W skład Talk Talk wchodzili także: Paul Webb - gitara basowa oraz Lee Harris na perkusji. Na drugim krążku dołączył czwarty muszkieter Tim Friese-Greene, alter ego Hollisa, ale również klawiszowiec, gitarzysta i zagorzały producent nagrań. Zespół istniał zaledwie 10 lat, a ich 5 albumów, to wszystko, co nam po sobie pozostawili. Jest jeszcze solowy album Hollisa, który traktować można śmiało jako podsumowanie twórczości i ambicji artystycznych introwertycznych Brytyjczyków.
1. "The Party's Over" (1982) Zaczęło się na miarę czasów. Album to typowy przedstawiciel new romantic. Jest nowofalowo, syntezatorowo i można rzec popowo. To taka melancholijna muzyka dyskotekowa lat '80, kilka singlowych przebojów ("Talk Talk", czy "Today"). W dłuższych kompozycjach zauważamy pierwsze próby budowania dramaturgii, tak charakterystycznej formy ekspresji dla dalszych dokonań muzyków.

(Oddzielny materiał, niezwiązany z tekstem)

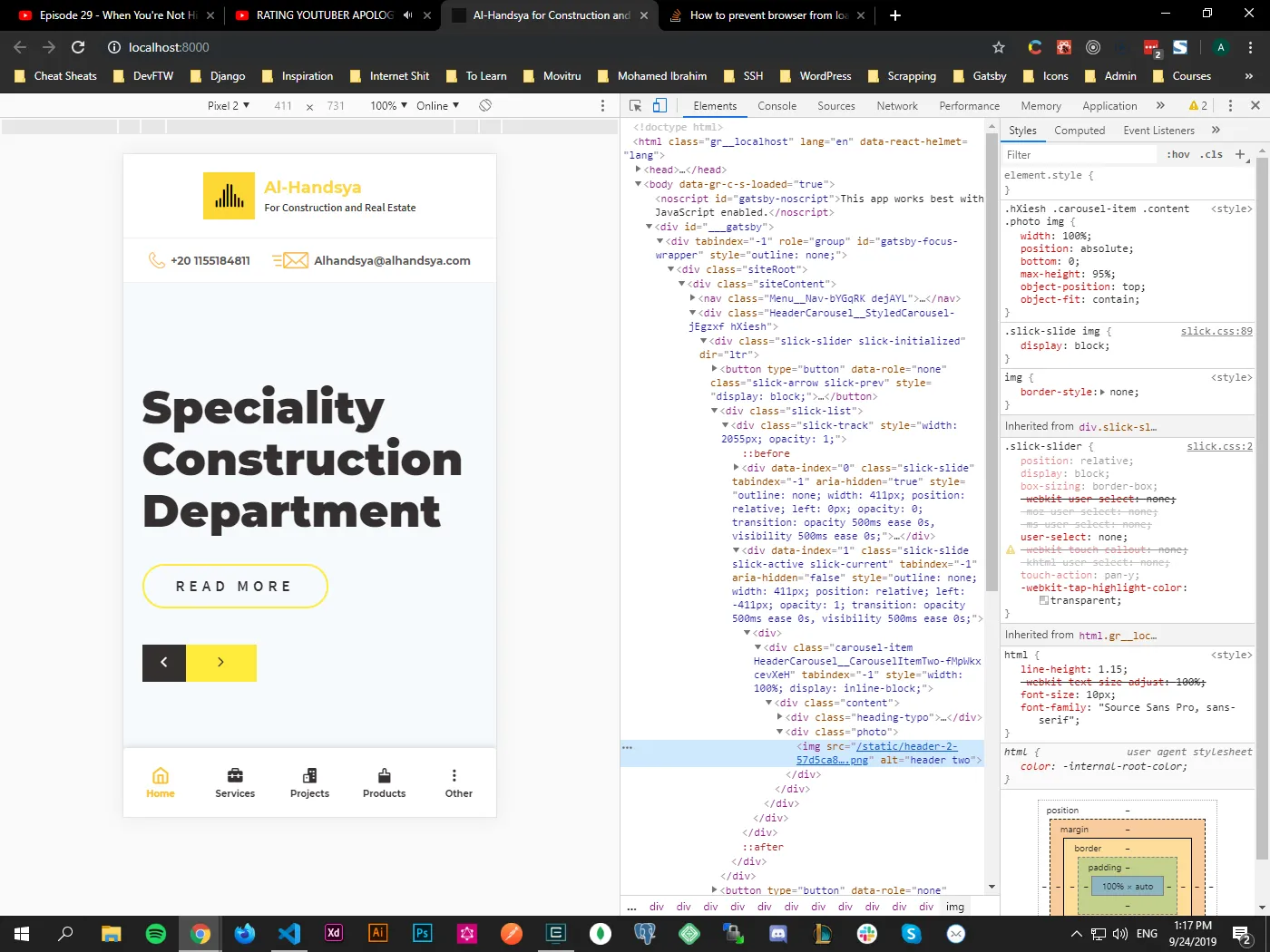Click the READ MORE button

click(x=235, y=587)
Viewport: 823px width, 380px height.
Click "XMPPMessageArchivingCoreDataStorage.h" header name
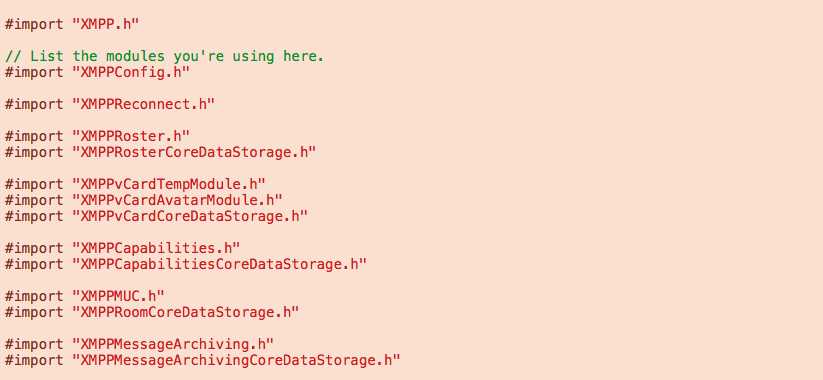(236, 360)
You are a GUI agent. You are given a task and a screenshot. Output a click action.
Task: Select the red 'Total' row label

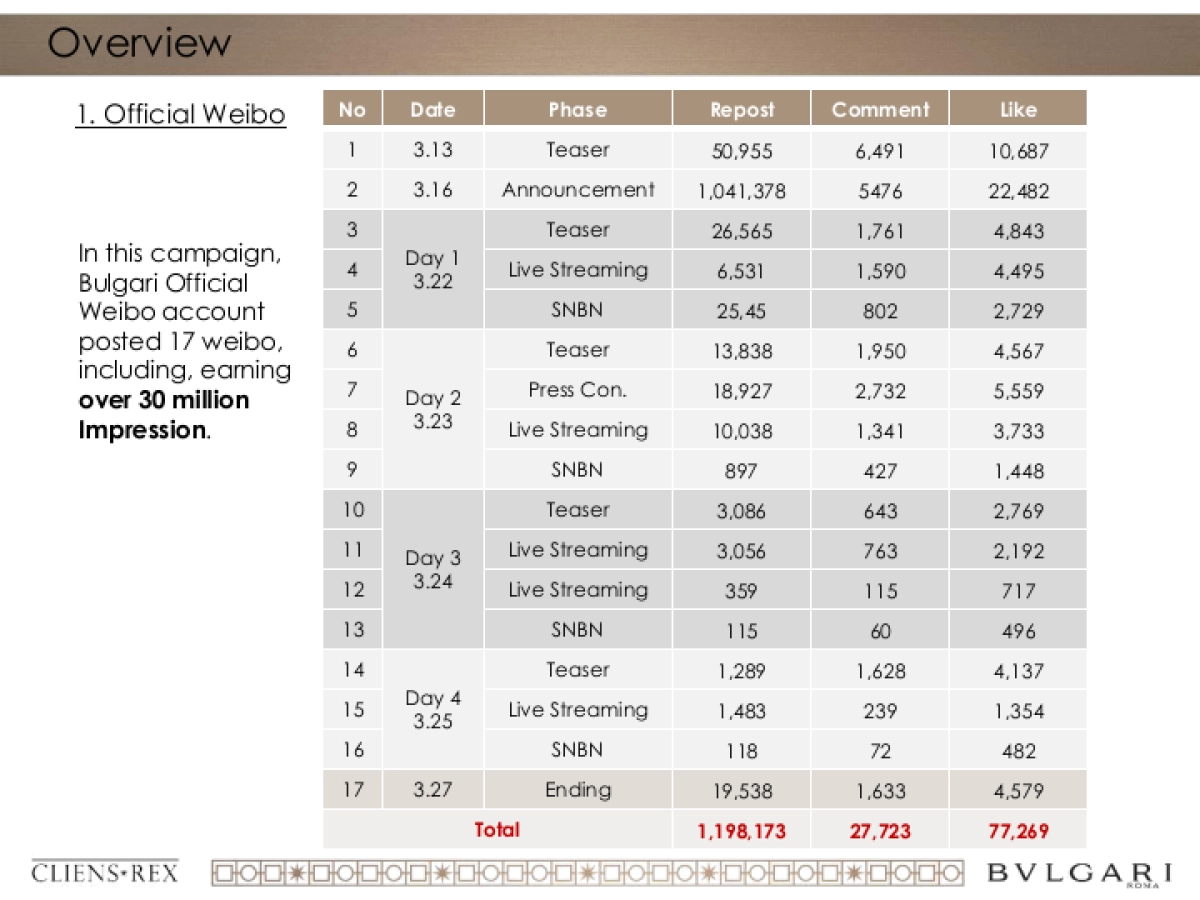[497, 830]
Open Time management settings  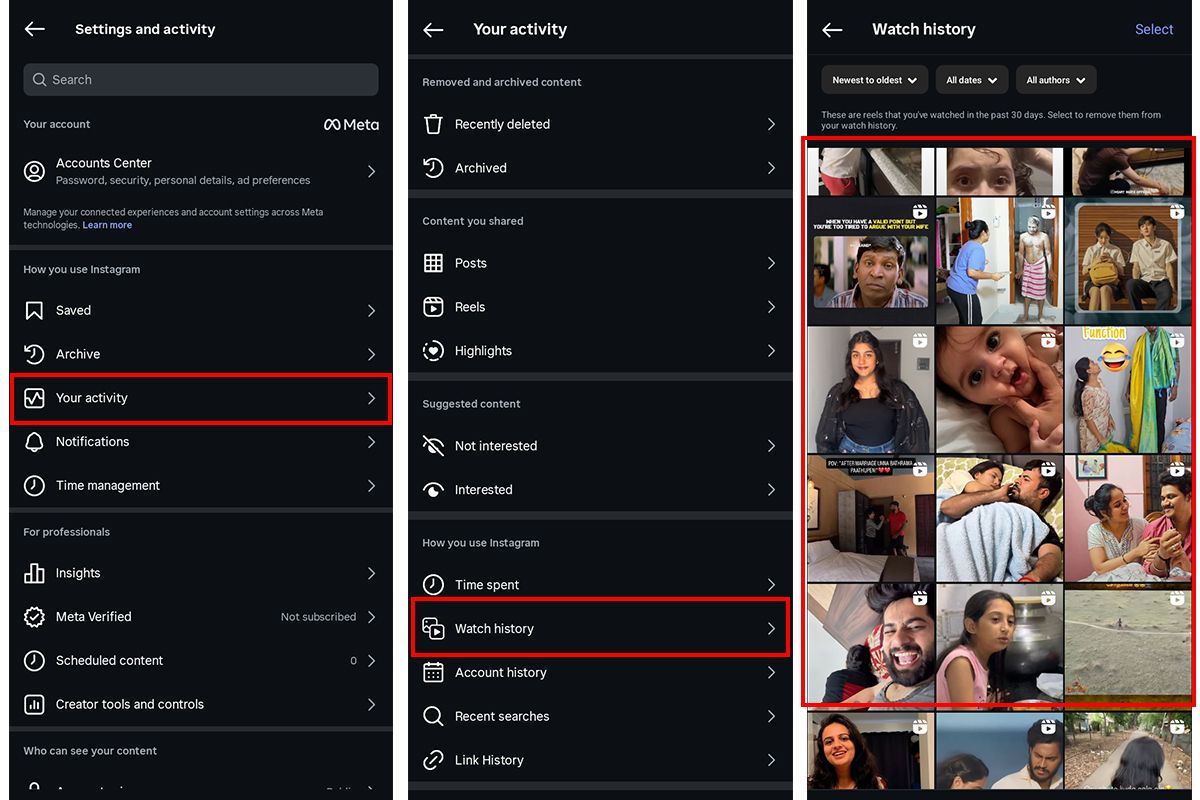click(x=201, y=486)
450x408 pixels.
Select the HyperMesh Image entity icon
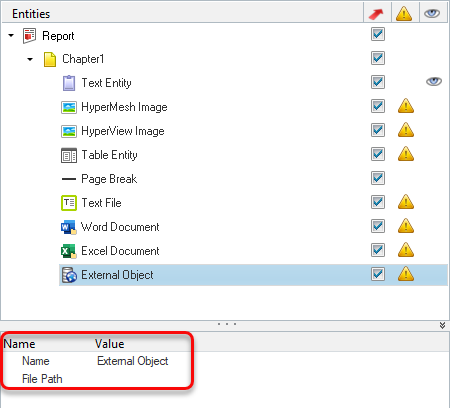(x=69, y=107)
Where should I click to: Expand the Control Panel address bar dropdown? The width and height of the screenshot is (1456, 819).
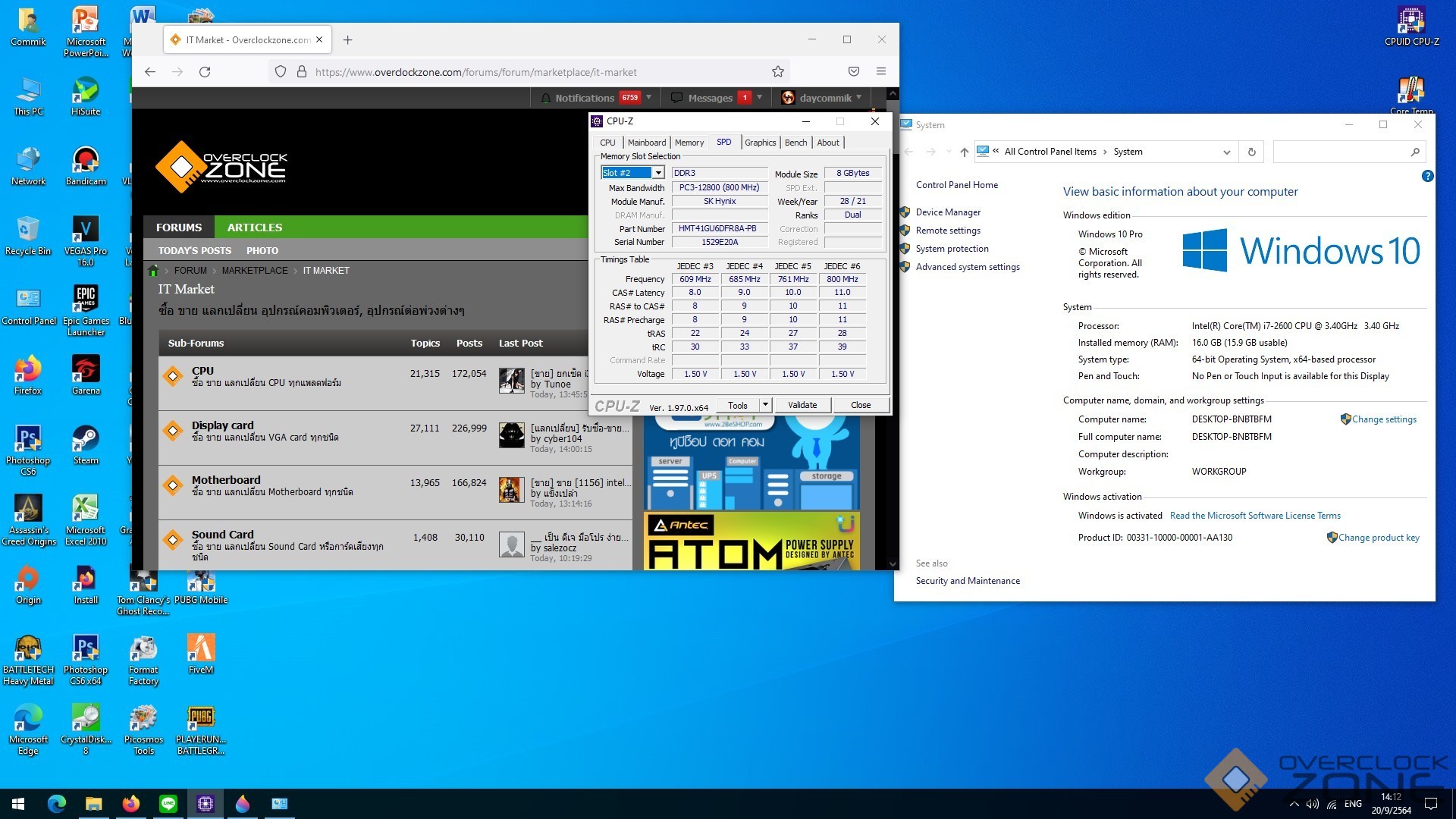(x=1226, y=152)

Bezwzględnie najsłabszy album grupy, który pamiętamy głównie dzięki programowanej perkusji i oczywiście głosowi Hollisa.
TALK TALK
2. "It’s My Life" (1984) Drugi produkt stanowi kontynuację myśli z pierwszej płyty, ale następuje szereg zmian w podejściu do tworzenia samej muzyki. Przede wszystkim do ekipy dołączył Friese-Greene, doświadczony już dźwiękowiec i muzyk zarazem. Szybko stał się prawą ręką, obojczykiem i płatem czołowym Hollisa. To jemu zespół zawdzięczać może wdrożenie do arsenału środków wyrazu żywych instrumentów – gitar, perkusji, czy choćby fortepianu. Zatem, choć jeszcze wierni synth-popowej stylistyce, Talk Talk wyruszają powoli na zupełnie nowe wody. Zyskują głębokie, pulsujące brzmienie, a dołączając do tego przebojowe zapędy i chwytliwe refreny w utworach takich jak: „Such A Shame” czy „It’s My Life” chłopcy zaczynają wreszcie na siebie zarabiać:)
3. "The Colour Of Spring" (1986) Zachęcone sukcesami EMI sypnęło groszem i chyba nie wiedziało jeszcze w co się pakuje, bo ambicje zespołu sięgały dużo dalej niż ktokolwiek mógł przypuszczać. To co kiedyś trzeba było przekazać za pomocą syntezatora teraz stało się możliwe przy użyciu znacznie szerszego spektrum narzędzi. I chłopcy bardzo poważnie wzięli się do roboty. Nagranie albumu zajęło im cały rok. Nie ma tu już śladu niedojrzałości artystycznej z dwóch pierwszych albumów. Jest raczej szokujący dla dotychczasowych fanów krok w nieznane, bo jak inaczej nazwać collage jaki przygotował Hollis i spółka. Zapętlone ze sobą inspiracje twórczością Can, Ottisa Reddinga, Burta Bachracha, jazzu lat '50 i '60, muzyki klasycznej( Bartók, Debussy, Sibellius) były tylko punktem wyjścia do stworzenia czegoś zupełnie nowego w historii muzyki. Z próby połączenia rocka, jazzu i muzyki poważnej Talk Talk, o dziwo wyszli zwycięsko. Żywe instrumenty, rozbudowane, stonowane, pełne napięcia i zmian emocji kompozycje, ale też pierwszy upust minimalizmu i największy sukces komercyjny zespołu w jednym.Doprawdy dziwne zjawisko, które ktoś w końcu określił mianem narodzin post-rocka. Rzecz, o której można pisać, ale największa przyjemność płynie jednak wyłącznie z obcowania z tą muzyką. Utwory takie jak "Happiness Is Easy" czy "Life's What You Make It" to najlepsze wizytówki nowych Talk Talk.
I DON'T BELIEVE IN YOU
4. "Spirit Of Eden" (1988)
"Talk Talk's fourth LP is the kind of record which encourages marketing men to commit suicide"(Q, October, 1988)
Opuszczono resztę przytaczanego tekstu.